• **About this task**: Could every line of the data be printed exactly as it reads?

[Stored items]
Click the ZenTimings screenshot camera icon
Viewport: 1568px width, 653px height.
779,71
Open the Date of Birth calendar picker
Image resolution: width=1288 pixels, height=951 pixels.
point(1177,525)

• **Output of the task**:
Click the ZenTimings screenshot camera icon
Viewport: 1568px width, 653px height.
779,71
Open the Date of Birth calendar picker
Image resolution: width=1288 pixels, height=951 pixels.
point(1177,525)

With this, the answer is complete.